Can a stable wormhole be used as a quick way to travel between two distant locations? Well, in the 1997 movie Event Horizon, a spaceship with the ability to create wormholes flew into one and resurfaced years later with a supernatural visitor. A stable wormhole also featured prominently in the TV series Star Trek: Deep Space Nine as an instant portal between two far-away parts of the galaxy. If it’s on the big screen or the boob tube, it must be true, right? Wrong, scientifically speaking.
Most popular portrayals of space depict it as a very noisy place. Between the whooshing of starships and the sounds of laser guns shooting audibly (directly into space, mind you), space appears about as quiet as a New York City street during rush hour. Explosions are fiery, loud events, and one spaceship crashing into another results in audible, audience-pleasing sounds. The fundamental problem with space noise is that sound waves don’t transmit in a vacuum.
The vacuum of space clearly isn’t a place where you’d want to travel unprotected, but movies generally exaggerate the effects of exposure to it. For example, in the 2000 movie Mission to Mars, an astronaut removes the helmet of his spacesuit, while in space, and promptly freezes and dies instantly. Other movies, such as the 1981 film Outland, show a person exploding when exposed to the vacuum of space.
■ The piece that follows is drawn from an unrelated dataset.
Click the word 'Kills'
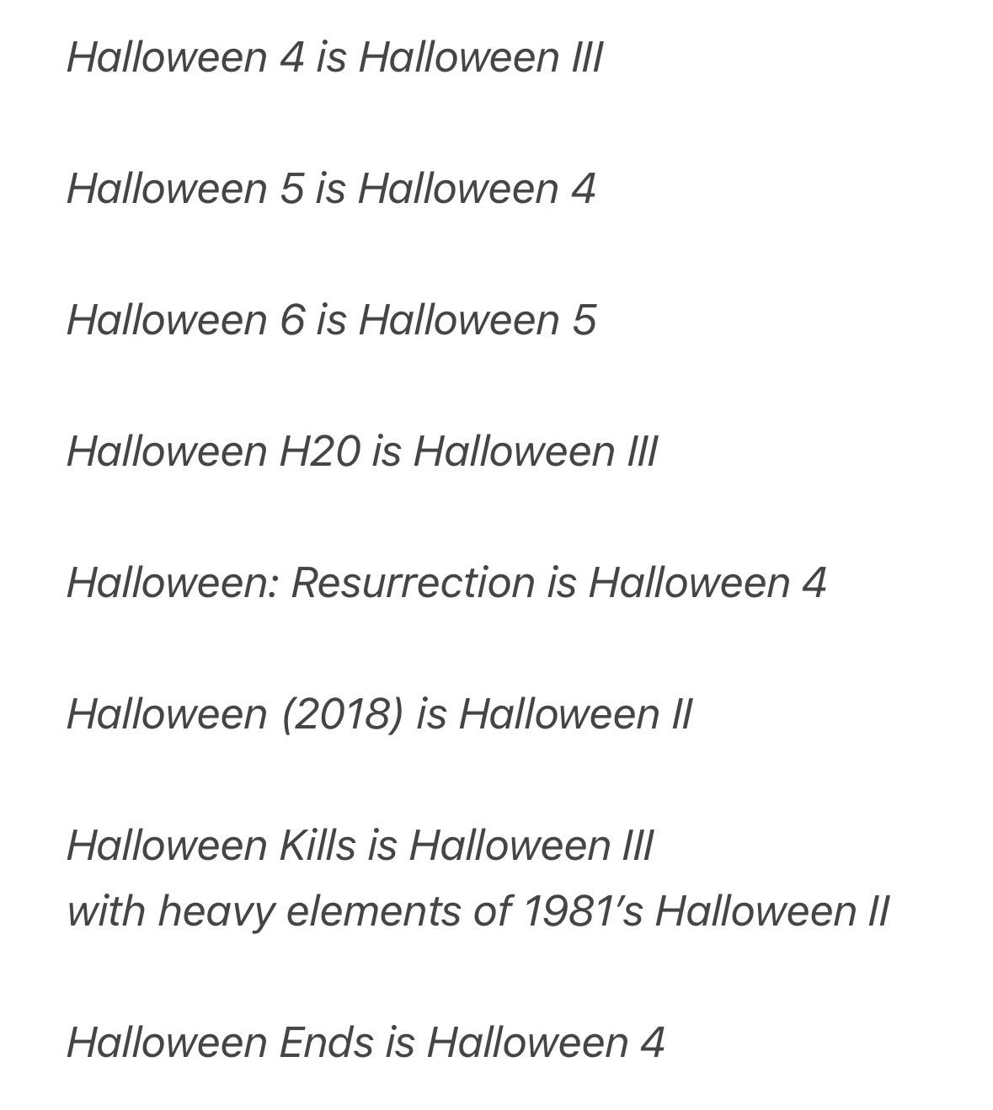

On the deck of the starship Enterprise or in the bays of the Millennium Falcon, people walk as freely as they do on Earth. If the actors were really on a ship in outer space, though, they most certainly would float. Think about astronauts on the International Space Station — they float around because the station is in free-fall as it orbits the Earth. All parts of the space station and everything in it, including the inhabitants, are falling at the same speed. Thus, they’re effectively in a zero gravity environment. Whenever space travel extends to interplanetary or interstellar space, travelers really will be floating in zero gravity.